Ostentatiously RBI is doing these OMOs “consistent with the stance of monetary policy and based on the current assessment of prevailing and evolving liquidity conditions ..”. Hence, it may be instructional to look at liquidity conditions, as measured by injection/absorption of liquidity by RBI through LAF. The chart below shows 60-working-day moving average of LAF action of RBI for last 10 years.
Chart 1: RBI Injection (+) / Absorption (-) 60-DMA (Rs. Bn) from 2001 till date
Source: Decimal Point Analytics
The above chart shows that the Indian banking system was comfortably liquid for most the decade till end of 2010 – indicated by regular absorption of liquidity by RBI. However, for last 38 months or so, the banking system has flipped, maybe permanently in a state of deficit. It may not be lost to observers that the bank deposit rates went below long-term CPI inflation rates sometime in 2010.
So, it is possible that the persistently observed shortage of liquidity is a manifestation of deeper imbalances in the banking system – may be in the interest rate structure or may be in the mix of assets and liabilities. It would be naïve to address such structural shortage of liquidity through OMOs and in certain cases this strategy can backfire by stoking high inflation.

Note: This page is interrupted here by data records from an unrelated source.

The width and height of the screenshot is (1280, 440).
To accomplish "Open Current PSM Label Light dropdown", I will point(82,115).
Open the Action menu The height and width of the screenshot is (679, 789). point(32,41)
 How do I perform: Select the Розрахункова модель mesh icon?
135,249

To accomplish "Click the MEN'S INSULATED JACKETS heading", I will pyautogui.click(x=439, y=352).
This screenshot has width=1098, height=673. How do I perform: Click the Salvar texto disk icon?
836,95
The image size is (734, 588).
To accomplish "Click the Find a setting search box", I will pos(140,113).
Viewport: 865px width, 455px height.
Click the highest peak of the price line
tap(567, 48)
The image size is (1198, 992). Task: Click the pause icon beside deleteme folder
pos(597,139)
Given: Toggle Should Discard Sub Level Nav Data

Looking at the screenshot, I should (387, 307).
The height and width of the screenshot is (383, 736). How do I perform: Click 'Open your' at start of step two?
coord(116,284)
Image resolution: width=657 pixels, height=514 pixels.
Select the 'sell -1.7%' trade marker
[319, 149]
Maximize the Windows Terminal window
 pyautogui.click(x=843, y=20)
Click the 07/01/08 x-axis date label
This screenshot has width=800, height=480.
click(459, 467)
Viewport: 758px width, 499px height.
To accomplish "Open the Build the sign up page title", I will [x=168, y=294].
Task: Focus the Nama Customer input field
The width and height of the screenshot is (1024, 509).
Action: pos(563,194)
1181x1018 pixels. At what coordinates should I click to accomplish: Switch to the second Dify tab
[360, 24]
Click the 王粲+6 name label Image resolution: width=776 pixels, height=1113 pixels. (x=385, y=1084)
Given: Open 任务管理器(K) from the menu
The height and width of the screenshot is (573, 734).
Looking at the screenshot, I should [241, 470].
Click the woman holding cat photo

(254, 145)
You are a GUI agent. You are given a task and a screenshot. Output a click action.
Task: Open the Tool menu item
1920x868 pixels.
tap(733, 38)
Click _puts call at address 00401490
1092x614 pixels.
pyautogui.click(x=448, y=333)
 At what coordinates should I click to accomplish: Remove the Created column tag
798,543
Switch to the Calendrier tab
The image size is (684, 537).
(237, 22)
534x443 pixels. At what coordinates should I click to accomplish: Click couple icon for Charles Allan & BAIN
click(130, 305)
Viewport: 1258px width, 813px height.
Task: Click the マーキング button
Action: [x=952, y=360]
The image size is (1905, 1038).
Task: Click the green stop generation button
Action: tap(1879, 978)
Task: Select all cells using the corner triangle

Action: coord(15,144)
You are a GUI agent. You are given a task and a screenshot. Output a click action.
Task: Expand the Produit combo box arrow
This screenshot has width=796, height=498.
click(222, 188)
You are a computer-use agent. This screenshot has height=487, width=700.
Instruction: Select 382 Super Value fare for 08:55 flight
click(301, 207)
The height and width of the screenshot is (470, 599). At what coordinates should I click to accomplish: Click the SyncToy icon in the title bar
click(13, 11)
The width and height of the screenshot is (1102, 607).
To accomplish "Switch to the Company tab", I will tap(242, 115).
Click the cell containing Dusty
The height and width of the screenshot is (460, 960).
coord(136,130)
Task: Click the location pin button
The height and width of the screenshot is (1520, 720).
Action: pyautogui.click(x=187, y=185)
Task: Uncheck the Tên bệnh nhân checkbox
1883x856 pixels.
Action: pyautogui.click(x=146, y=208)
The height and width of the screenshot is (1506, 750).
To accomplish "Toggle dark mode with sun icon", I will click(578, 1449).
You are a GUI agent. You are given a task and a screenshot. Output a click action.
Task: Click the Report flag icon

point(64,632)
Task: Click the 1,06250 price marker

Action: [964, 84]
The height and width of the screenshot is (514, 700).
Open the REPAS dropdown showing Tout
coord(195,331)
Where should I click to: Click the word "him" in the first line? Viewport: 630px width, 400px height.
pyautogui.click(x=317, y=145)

Another point to consider on these OMOs is the choice of securities. RBI has announced purchase of securities from 6-year to 15-year maturities. If RBI’s main monetary stance is to bring down the inflation rate, and the objective of OMO is to add liquidity, the objective of liquidity management can be better achieved by purchasing short-dated Treasury Bills and Government Bonds. Our analysis shows that short-dated treasury bills and bonds (with maturity less than three years) have outstanding face value of about Rs. 7,000 billion. This large volume of available short-dated securities to purchase, coupled with RBI’s legendary moral suasion, should be sufficient for RBI to stay within the short-end for OMOs meant for liquidity management. The fact that RBI is straying in the longer end of curve for OMOs indicates a different motive – maybe of supporting the large borrowing program of the government, in the guise of liquidity management.
If market believes that the RBI is administering wrong medicine and for wrong reasons, inflation may not come down in the near term and the external value of the Indian unit may suffer further damage. The fight against inflation will become longer and harder to win, in our opinion. Maybe RBI should not believe in too many impossible things before breakfast.